= Text shown =
★ ★ ★ ★ ★

The post, published on October 29, 2025, in Afaan Oromoo, one of Ethiopia’s major languages, reads: “This mother hoped she would save her son from danger.”
Shared more than 800 times, the post adds that the woman tried to hide the boy “from the ravage of bullets”, before “a beast who is human skin had rained bullets on them and killed them”.
The image appears to show a mother and child holding each other tightly in a ditch while being threatened by armed men, whose long shadows are visible in the foreground.
Similar posts have been shared in English here, and in French here and here.
El-Fasher crisis
The RSF has been at war with the regular Sudanese army led by Abdel Fattah al-Burhan since April 2023.
Commanded by General Mohamed Hamdan Dagalo, the RSF captured El-Fasher – the army’s last remaining stronghold in the western Darfur region – on October 26, 2025, following an 18-month siege marked by relentless bombardment and widespread starvation (archived here).
The RSF has been accused of committing mass killings and other atrocities in El-Fasher (archived here). Survivors who reached the nearby town of Tawila told AFP of horrific scenes of civilians being executed, children shot in front of their parents, and people beaten and robbed as they fled.

★ ★ ★ ★ ★

= Information shown =

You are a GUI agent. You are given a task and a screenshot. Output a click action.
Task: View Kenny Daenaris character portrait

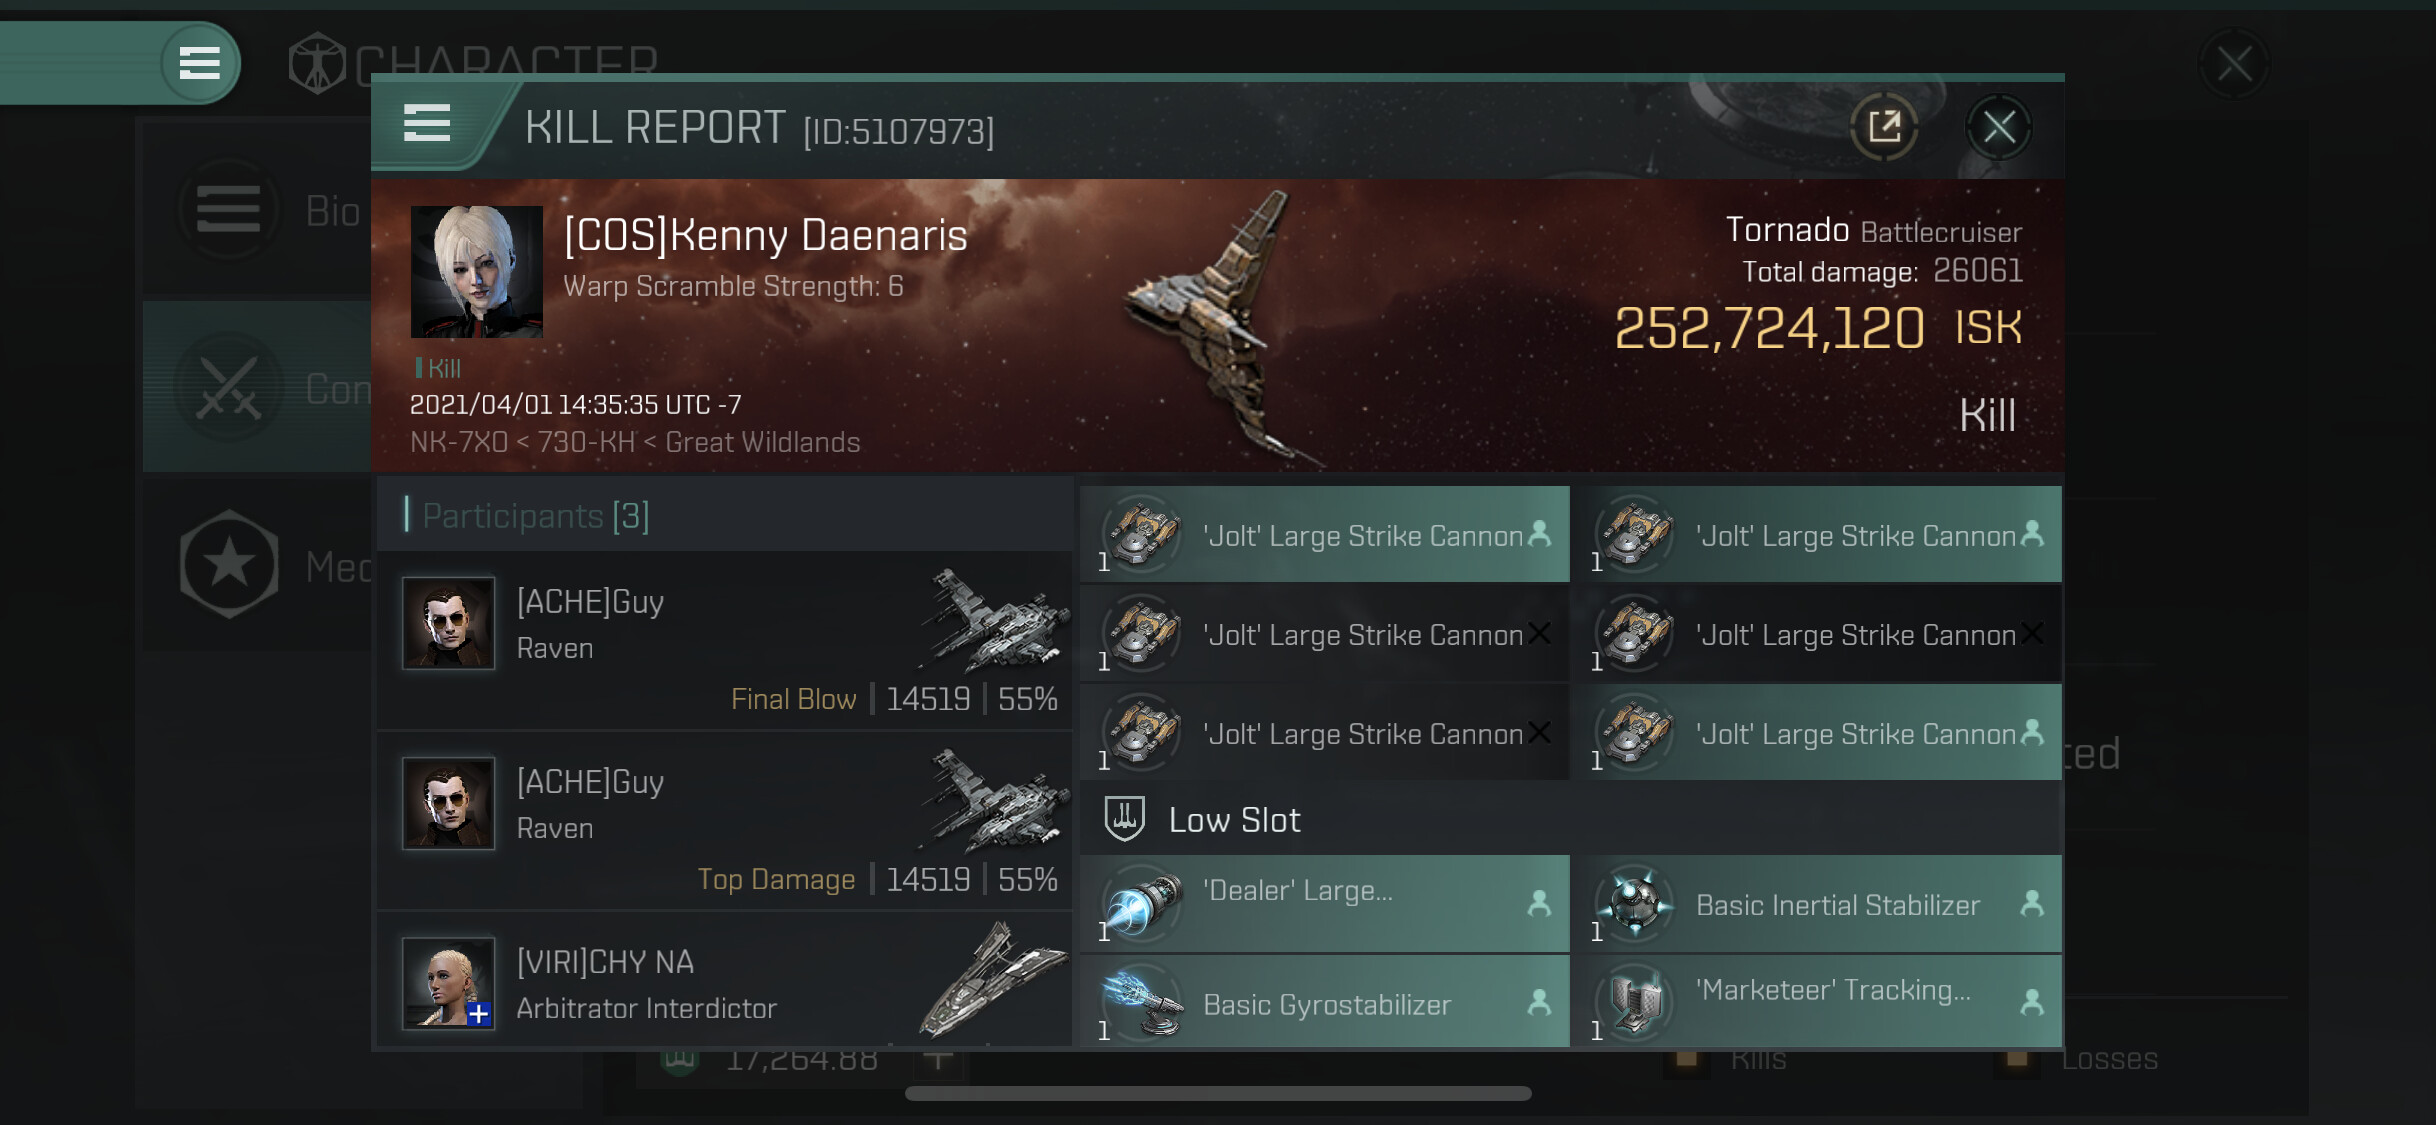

★ ★ ★ ★ ★

= Your tasks =
1. Answer each question from the El-Fasher text shown above.
(a) In what language was the post published?
(b) Who leads the regular Sudanese army?
(c) Which town did survivors reach when they spoke to AFP?
2. List every place name that appears in the El-Fasher text.

= Task-by-task results =
1.
(a) Afaan Oromoo
(b) Abdel Fattah al-Burhan
(c) Tawila

2. Ethiopia, El-Fasher, Darfur, Tawila